Monday, March 9, 2009

Duty of Minister/Missionary

I (Kevin) am in a class called Personal Transformation. It has been an amazing class, full of learning. We are currently reading a book about the anatomy of the brain and how its design for relationships is what spurs transformation.

This has great implications for ministers and missionaries. We have three brains that process data, and though they are interconnected, they work autonomously as well. While our culture often praises the Neo-cortex for its cognitive ability, it is the limbic brain that actually forms long-lasting transformation through emotional understanding.

What does this mean? It means for ministers that we can preach doctrine (statements) until we are blue in the face, but without the positive emotional attachment (please do not read emotionalism) to faith, doctrine has very little impact. That means the minister and missionary must share life in relationship with the people they minister to. Our limbic brains formulate emotional bonds almost telepathically, and these emotional bonds, while influenced by doctrine (statements) are formed through relationship.

The book talks about the "therapist" as one who must enter into the sphere of the patient, that it is limbic restructuring that provides emotional healing. This model works for formal therapy or for ministry. The minister/missionary must be willing to enter into life with the one being ministered to. This in evitably means that the minister/missionary will be the one ministered to as well, because there will be a mutual limbic exchange.

We learned through an anthropological exercise while I was in Portland, that positive limbic resonance cannot happen where superiority is involved.
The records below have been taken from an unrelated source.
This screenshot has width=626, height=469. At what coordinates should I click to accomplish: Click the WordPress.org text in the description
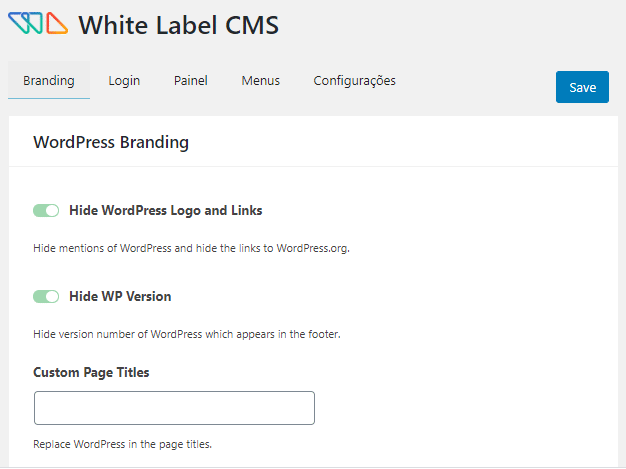[x=312, y=248]
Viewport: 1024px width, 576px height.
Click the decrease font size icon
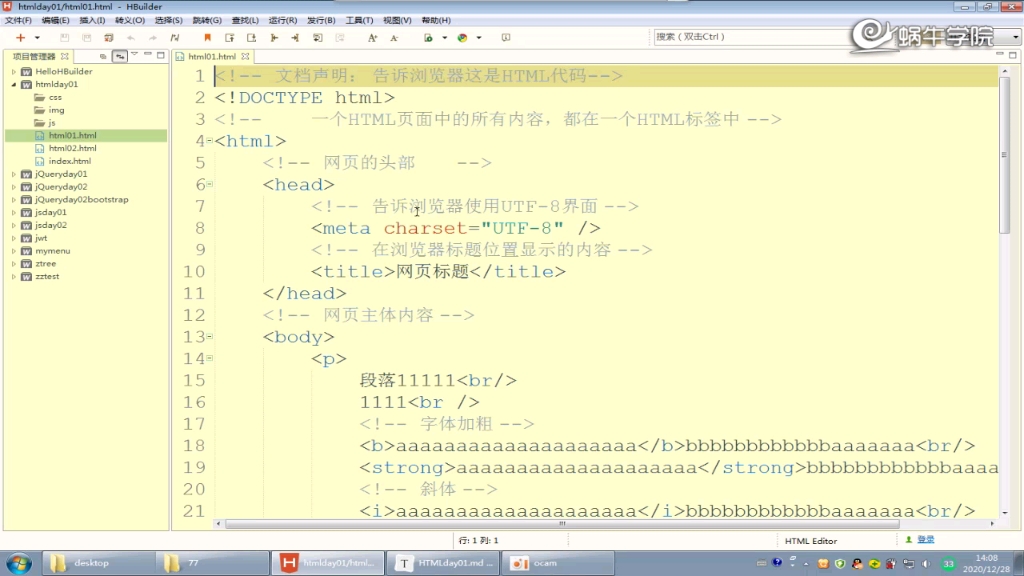pyautogui.click(x=395, y=37)
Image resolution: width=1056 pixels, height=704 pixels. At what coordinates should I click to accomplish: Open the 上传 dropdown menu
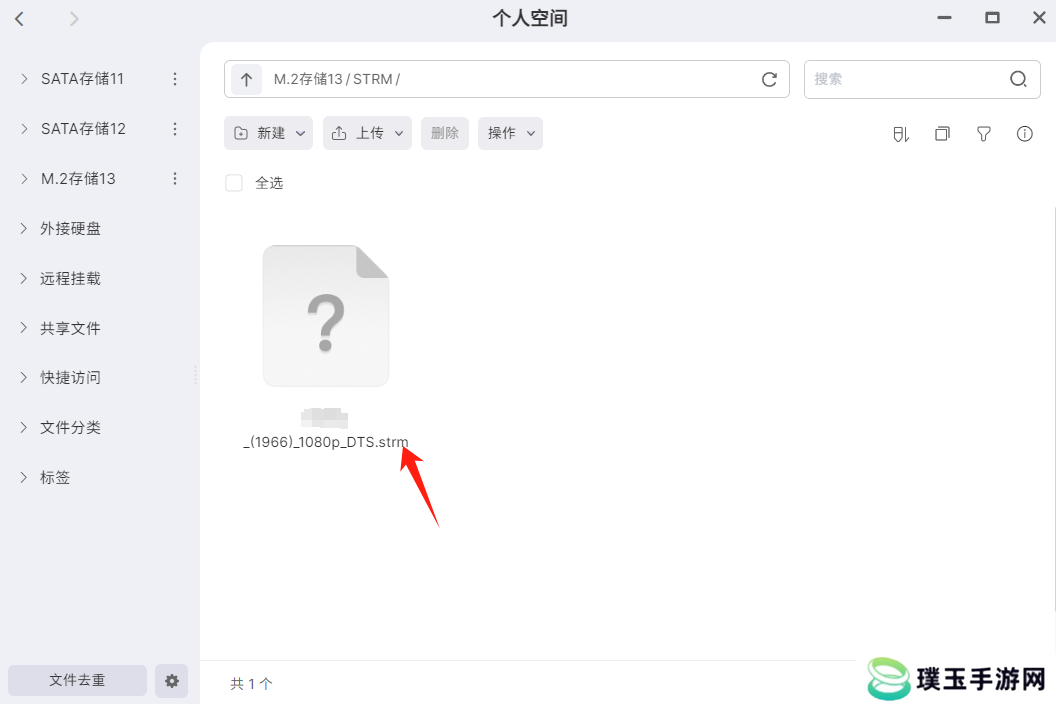(x=367, y=133)
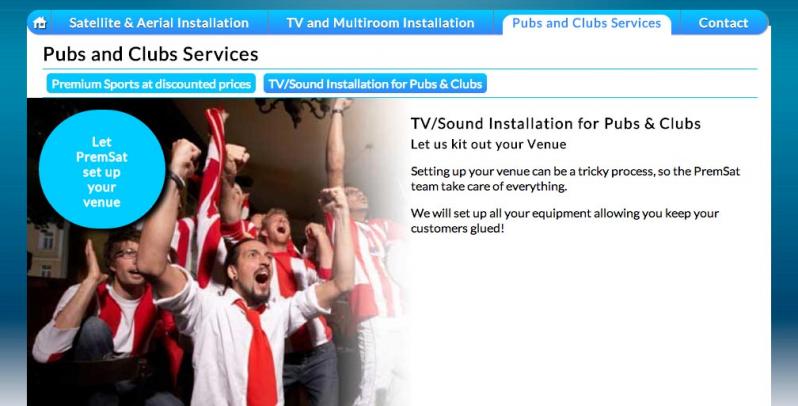This screenshot has height=406, width=798.
Task: Click the 'Pubs and Clubs Services' page heading
Action: 151,54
An easy example is ministering to (read "with") a homeless person, while not as a homeless person. Superiority makes it easy to minister to a homeless person, but horrible to be ministered to BY a homeless person. However eliminating this dichotomy and entering into a learning relationship allows then for actual, mutual ministry to take place.

When we take a look over our scripture we find God who makes statements (10 Commandments) but really enters into a transformative process with the people. He walks with Adam and Eve; he speaks directly to the Patriarchs; he comes as a cloud and pillar of fire to the wandering Israelites; he is encapsulated in the arc of the covenant. God makes himself known through the prophets and the angels.

In the New Testament God appeals to the limbic brains he created in us by becoming human, actually walking with us, not in a method of superiority, but in service. While we like to think of Jesus as the suffering servant, he allowed himself to be ministered to also. There was a mutual exchange limbically. He then left us the Spirit, who has relationship with us not in such an imperical knowledge (5 senses), but we can recognize the Spirit by our trust and experience.

Christ also gave us the equipped disciples to be physical representations of him. They made disciples and so forth and so on. We are part of the limbic resonance that effects transformation within our Christian community and without.

If the Church is to be an effective body effecting transformation, and a superiority complex effects limbic resonance between people, how then must the church view itself?